■ Your task ■
Reproduce the listing below from the line containing "Collapse the 열려 있는 편집기 section" down to the end of the listing, both included, and omit the pictures.

— Start of Source data —

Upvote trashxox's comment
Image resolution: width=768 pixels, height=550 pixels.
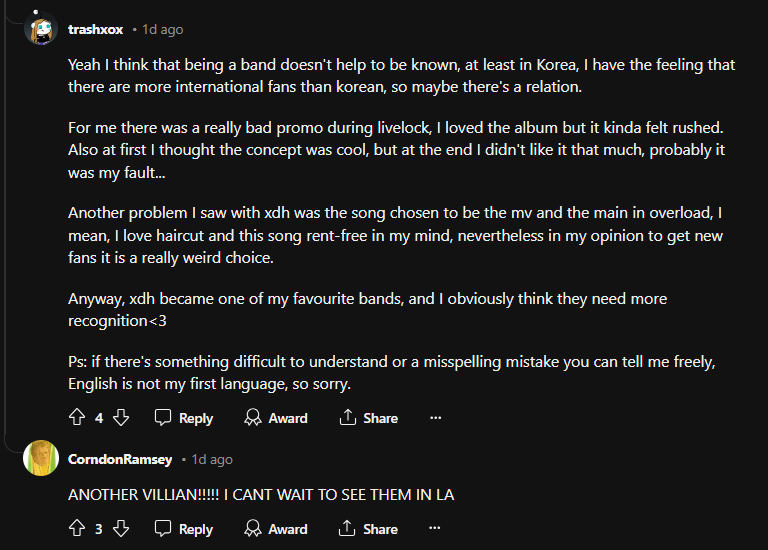point(77,418)
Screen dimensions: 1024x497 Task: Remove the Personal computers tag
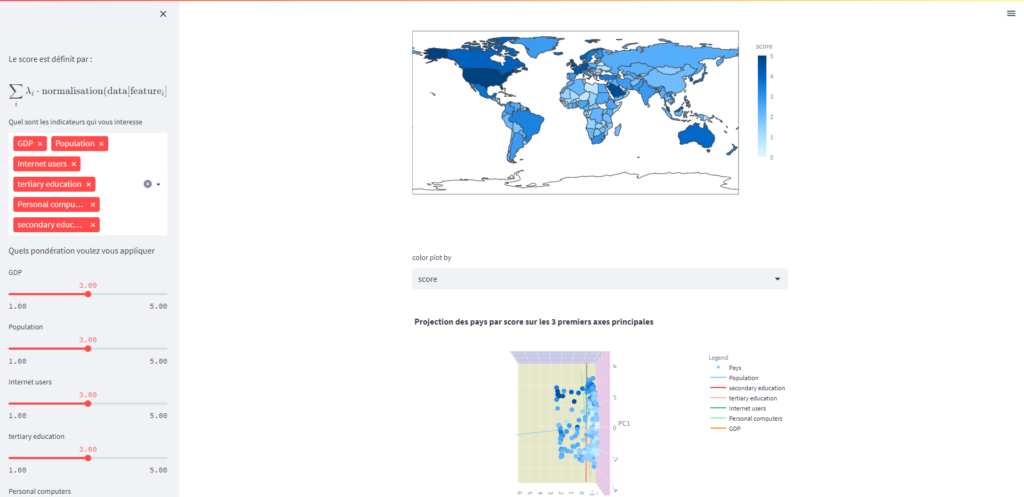pos(93,204)
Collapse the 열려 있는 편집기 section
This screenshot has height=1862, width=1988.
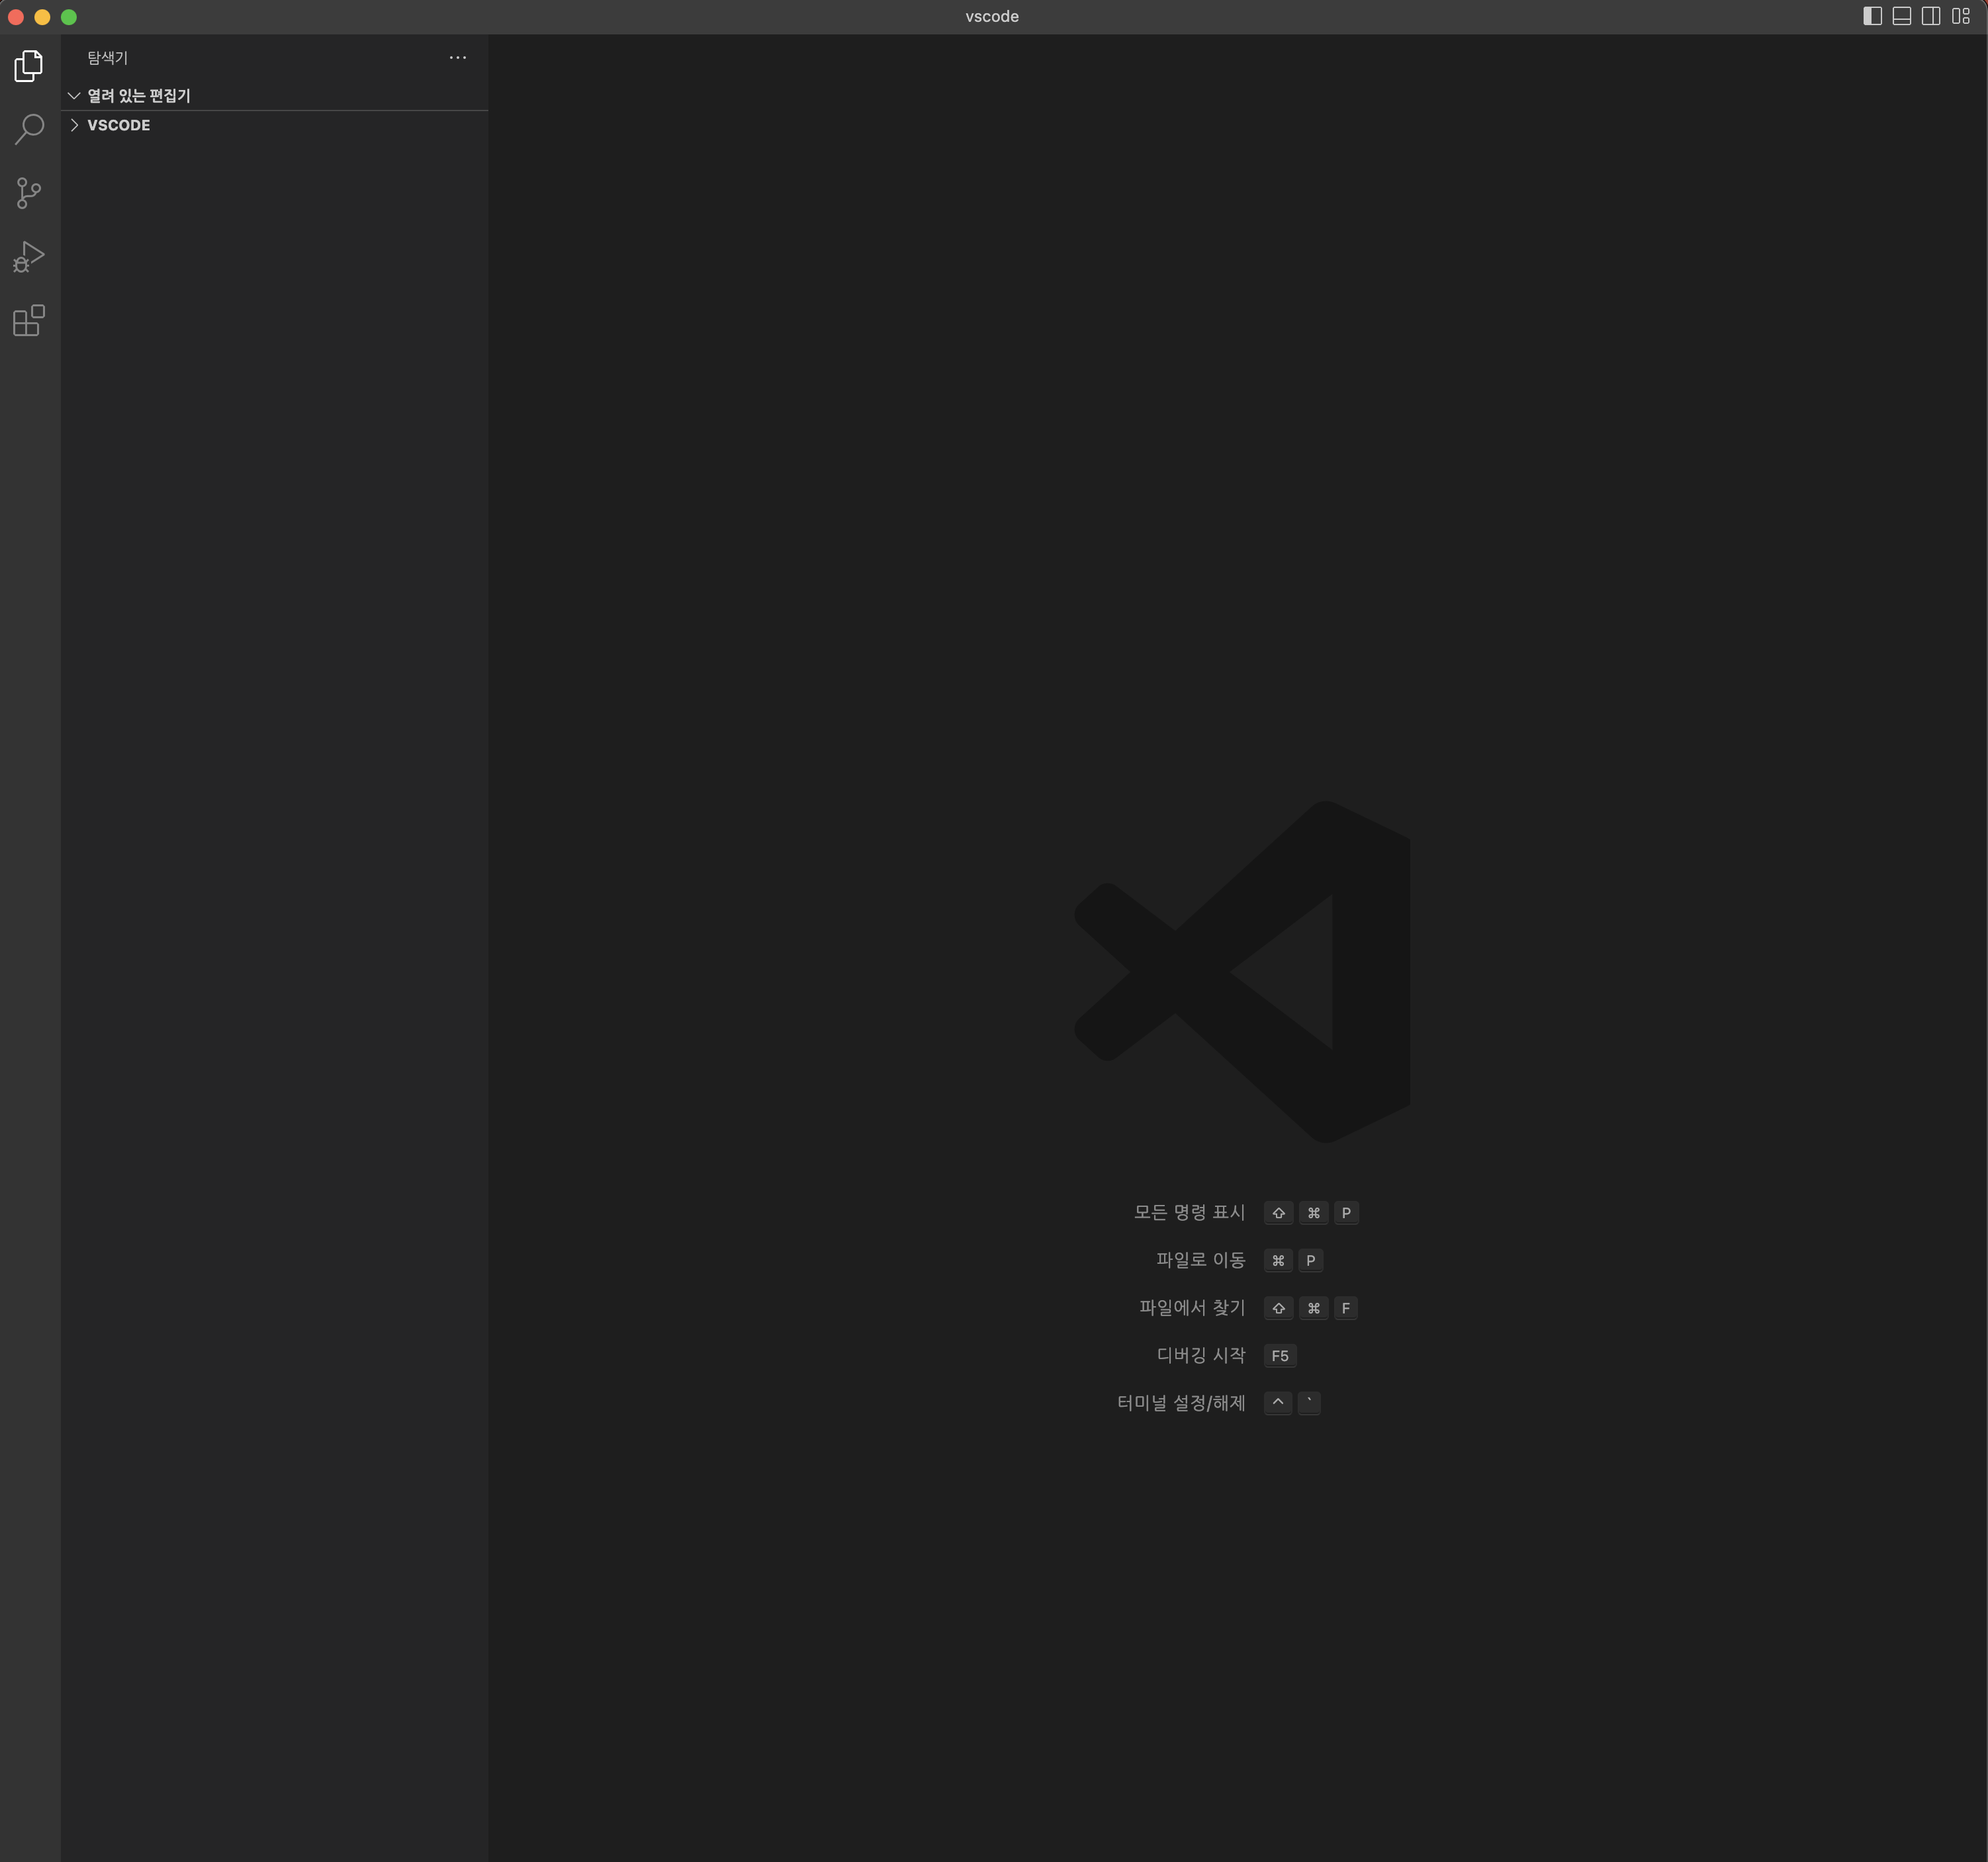(x=74, y=96)
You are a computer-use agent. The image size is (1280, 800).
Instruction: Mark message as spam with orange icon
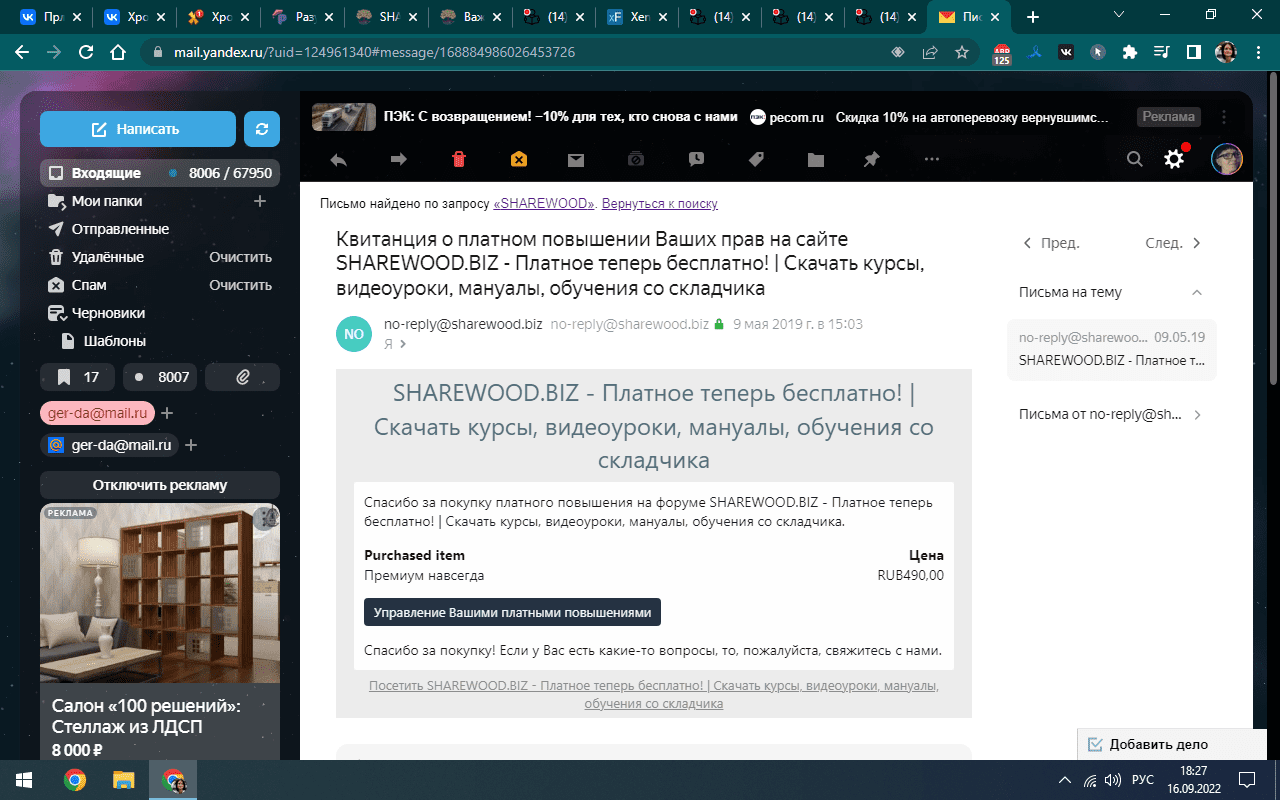[x=518, y=159]
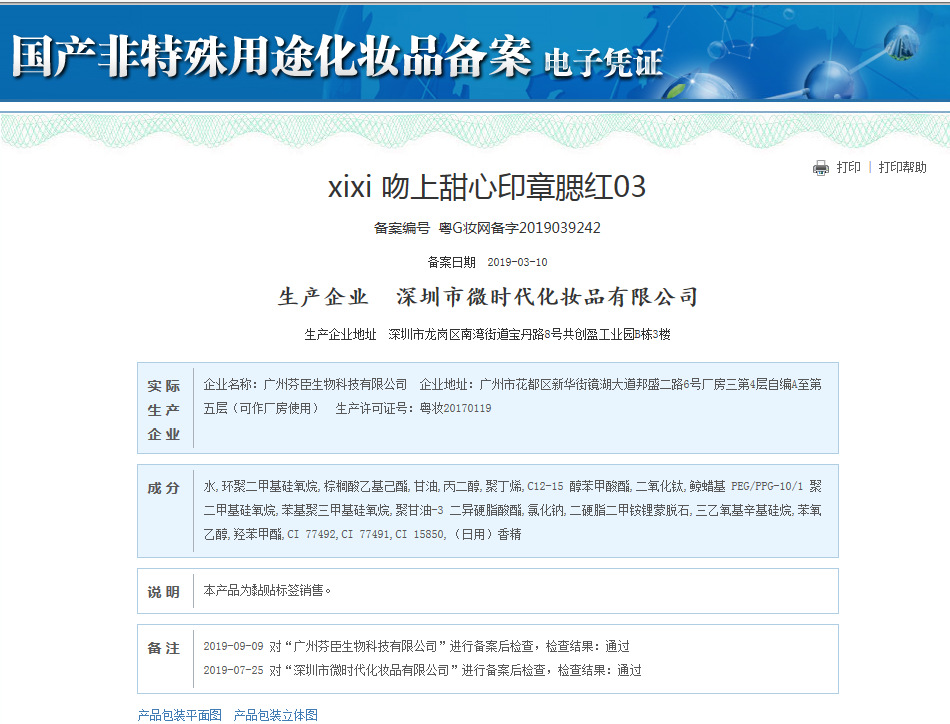Click the manufacturer name 深圳市微时代化妆品有限公司 heading
950x724 pixels.
pyautogui.click(x=547, y=297)
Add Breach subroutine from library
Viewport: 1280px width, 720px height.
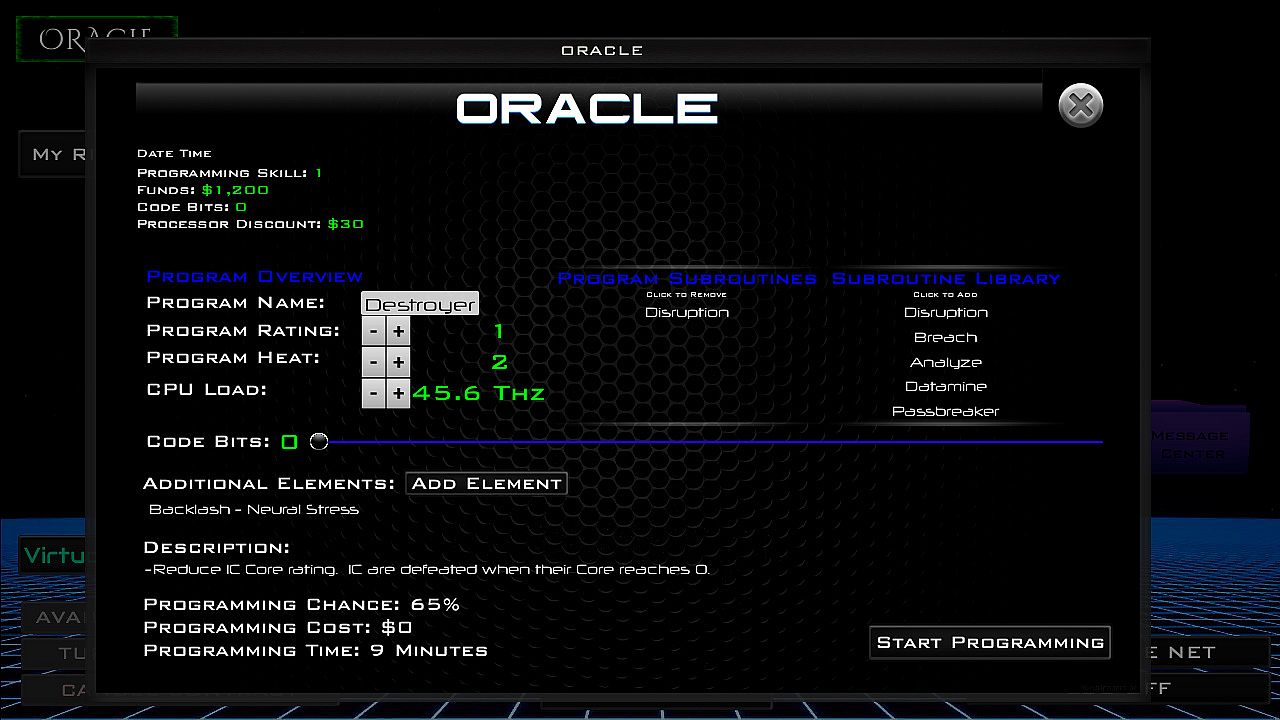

— End of Source data —

■ The answer ■
Collapse the 열려 있는 편집기 section
This screenshot has height=1862, width=1988.
(x=74, y=96)
You are a computer-use agent. The image size is (1280, 800).
Instruction: Mark message as spam with orange icon
[x=518, y=159]
Click the manufacturer name 深圳市微时代化妆品有限公司 heading
950x724 pixels.
pyautogui.click(x=547, y=297)
Add Breach subroutine from library
Viewport: 1280px width, 720px height.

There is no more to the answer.